To The Editor:

In Pansy Road v. Fairfield, our Supreme Court held that a local planning commission may not take into account the effects of off site traffic when deciding a subdivision application. Pansy Road may be the law, but it is bad land use planning.

After local taxes, the single most important issue in most local elections is overdevelopment. Overdevelopment impacts the quality of life of everyone in this state who likes to see a forest or an open field. It impacts everyone who drives to work, to the grocery store or to our public schools to drop off a child. Many things contribute to overdevelopment, but the creation of new subdivisions certainly is a major factor. Subdivisions take away open land. New homes in new subdivisions initially demand much more in municipal services than they return in new tax dollars, as many of the first-time owners come with children they place in our public schools. These added tuition costs eclipse the increases to the local Grand List.

One way to remedy the sorry state of Connecticut land use planning in the aftermath of the Pansy Road debacle is for the General Assembly to amend C.G.S. § 8-26 to allow local planning commissions to take into account the impact of a proposed subdivision on off site traffic. After all, C.G.S. § 8-2 mandates that local land use regulations shall be designed “to lessen congestion in the streets.” Planning commissions should also be allowed to consider other factors already deemed appropriate for determination by zoning commissions, such as whether a proposed application is “in harmony” with the neighborhood.

Many, if not most, municipalities have joint planning and zoning commissions. Under the current state of the law, those commissioners making zoning decisions may take into account the offsite traffic impact. This might include, for example, one condominium complex containing dozens of new residences proposed on a single lot. However, those same commission members wearing their planning hats cannot evaluate the offsite traffic impact of a proposed subdivision containing dozens of new dwellings on separate lots. In other words, zoning commissions are allowed discretion when it comes to the impact of off site traffic, and planning commissions are not. There is no sound reason for such disparity.

Proponents of the status quo argue that the planning commissions can modify their regulations and zoning commissions can change zones on their own initiative. Although technically correct, that argument is fallacious as § 8-2h requires that an application must be decided pursuant to the regulations in effect at the time the application is filed and not when the application is decided.

Attorneys for developers argue that their clients should be entitled to certainty when it comes to subdivision applications. Why should those clients, as a matter of sound land use planning, be granted certainty when such application may be detrimental to a surrounding neighborhood, such as the public elementary school next door to the proposed Pansy Road subdivision?

Other land use applicants must weigh the risks when making applications. This includes clients making an Inland Wetland permit, applying for a zone change, filing a request to create a condominium, asking for a site plan approval, or making an application to the historic district commission. There is no logical reason developers should be given a free pass, especially when the likely result will be tax increases to pay for new tuition dollars, the loss of open space and increased traffic delays.

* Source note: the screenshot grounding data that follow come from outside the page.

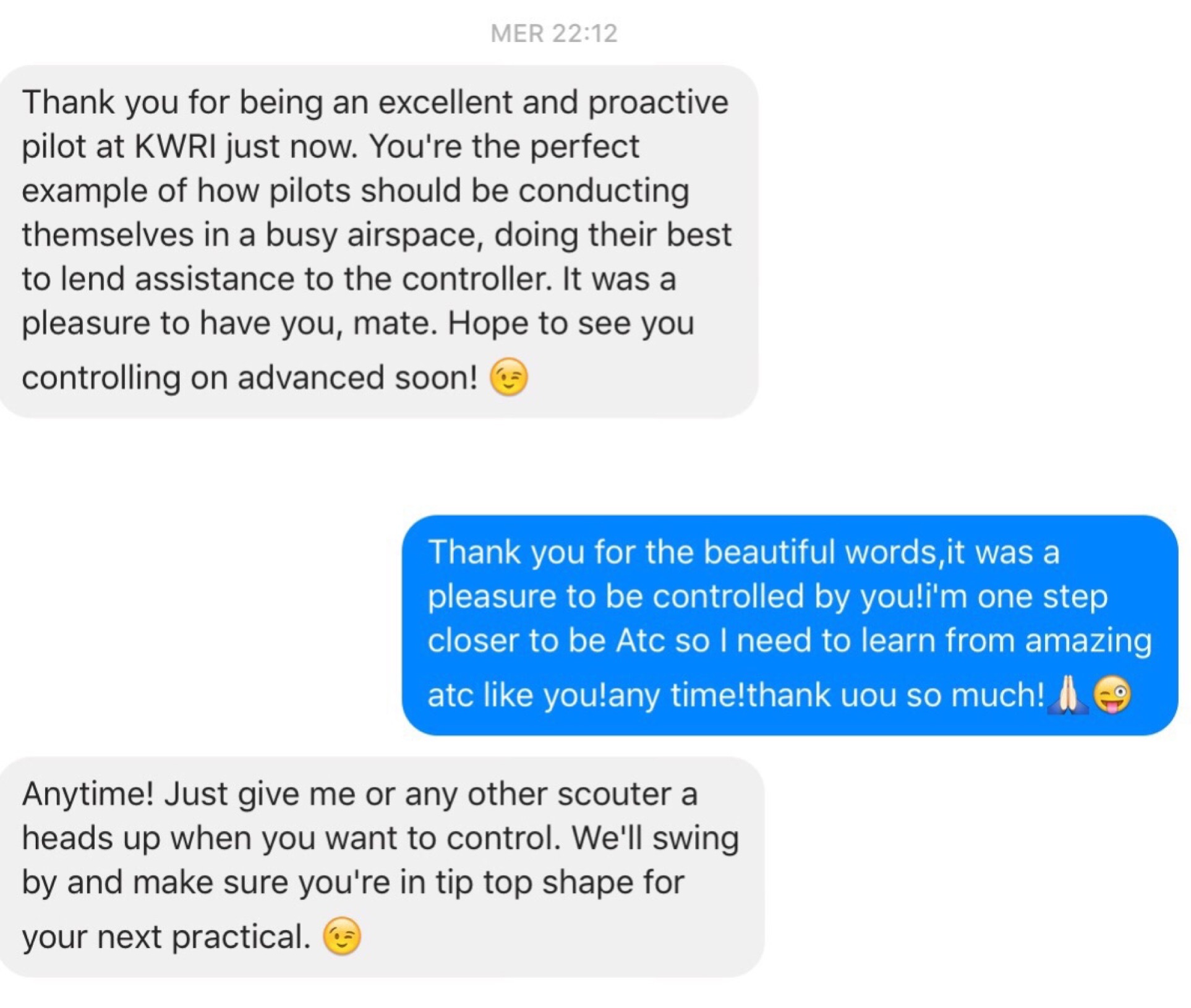
Task: Click the word 'KWRI' in first message
Action: (x=176, y=147)
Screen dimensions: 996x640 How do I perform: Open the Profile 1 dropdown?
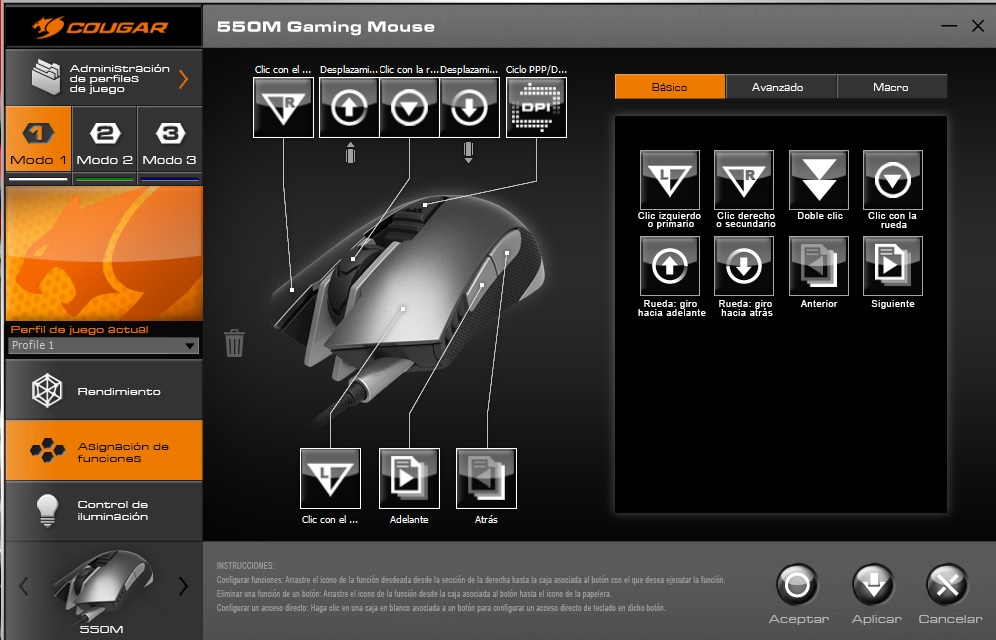point(103,346)
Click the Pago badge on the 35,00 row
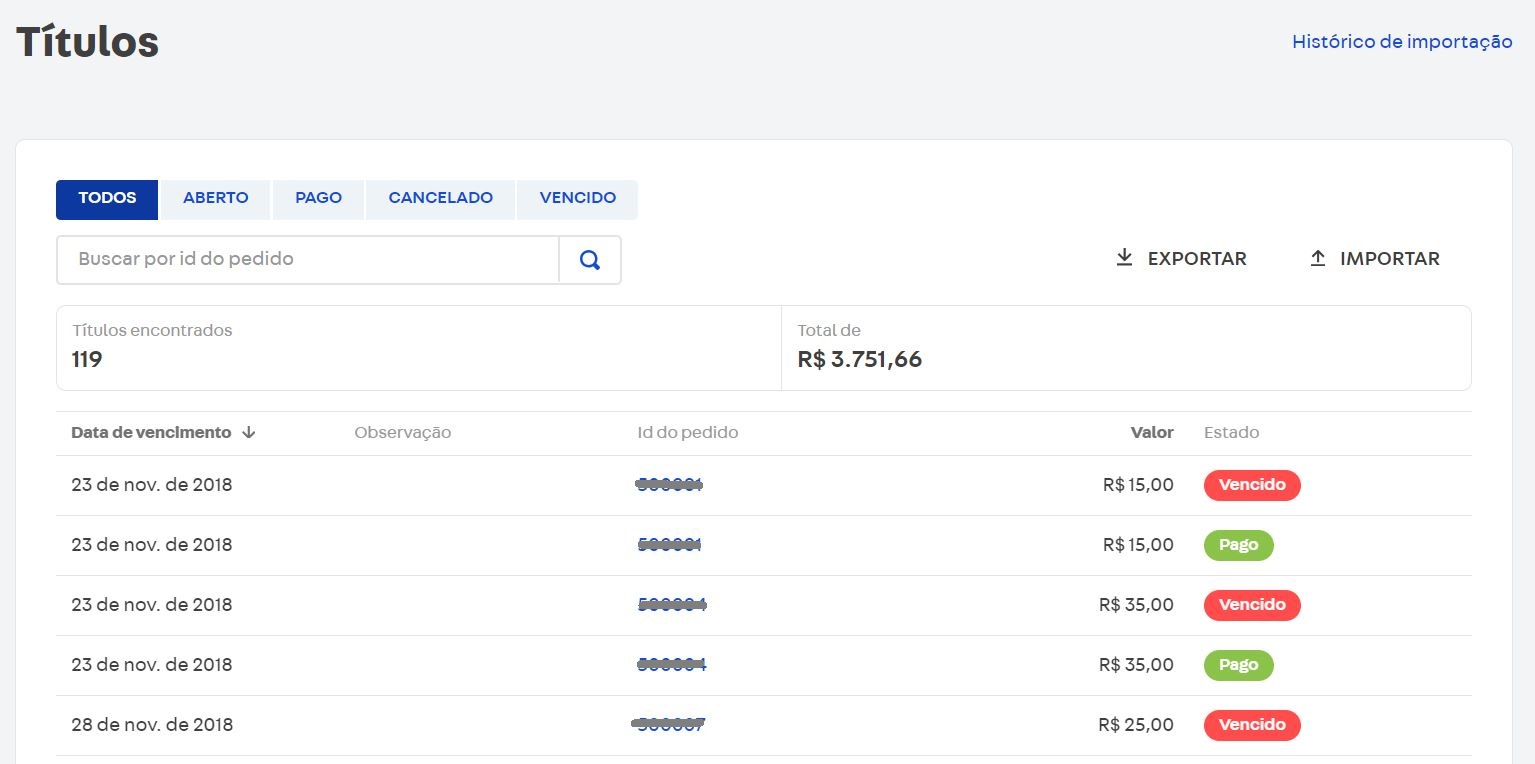 click(x=1238, y=665)
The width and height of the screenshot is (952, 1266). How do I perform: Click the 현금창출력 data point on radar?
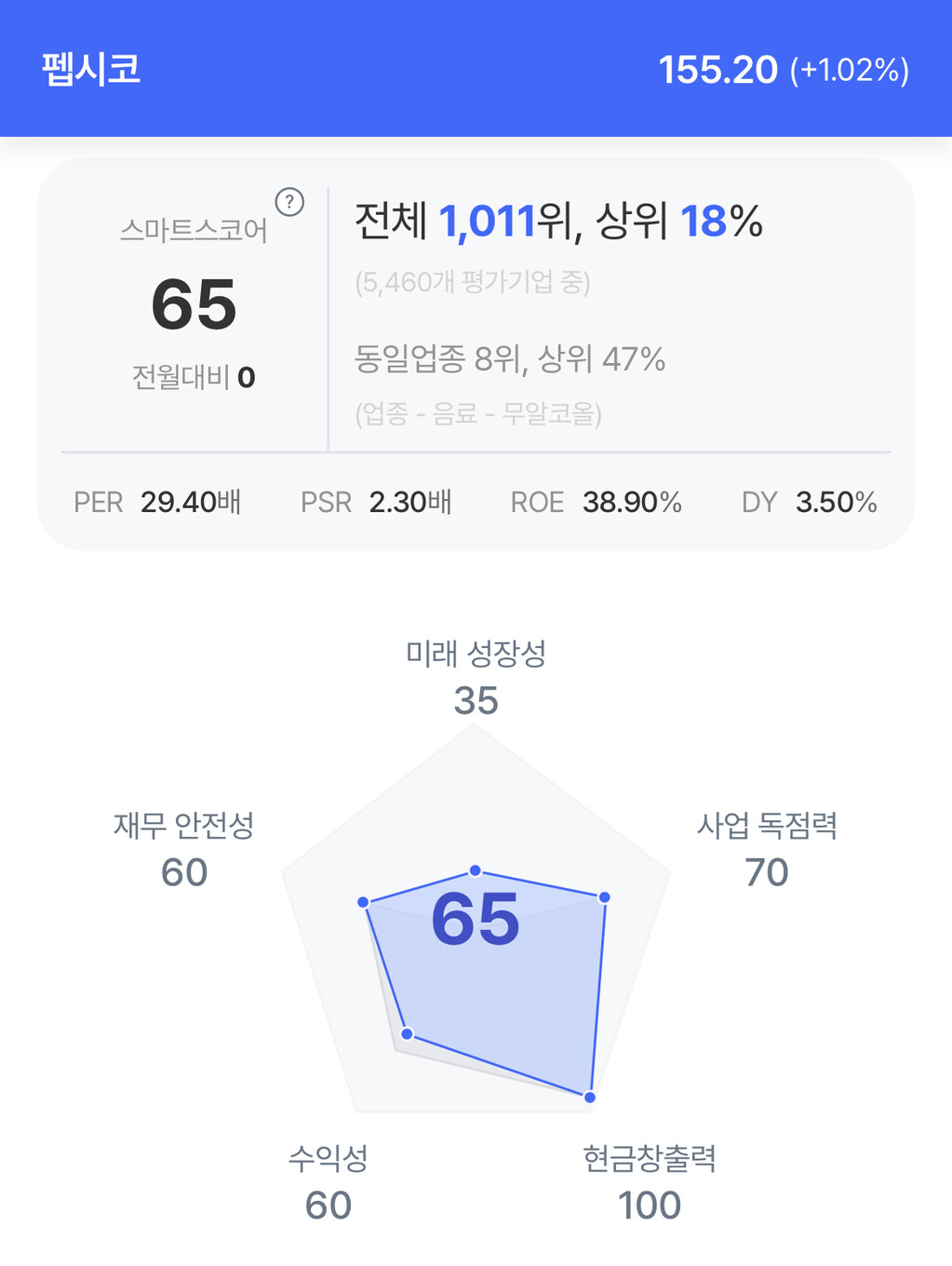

This is a quality-of-life issue. Citizens of our state are crying out against overdevelopment. If the General Assembly amends 8-26 as suggested herein, in due course there will be a uniform body of law defining what are appropriate reasons for a subdivision denial or appropriate conditions for subdivision approval. If the General Assembly fails to act in a timely fashion, most municipalities, in response to the unrelenting demands of its citizens, will continue to adopt a whole array of techniques to delay and thus discourage subdivision development. If the General Assembly takes the lead, it will result in more statewide uniformity and thus allow for more of the certainty that counsel for the developers are demanding.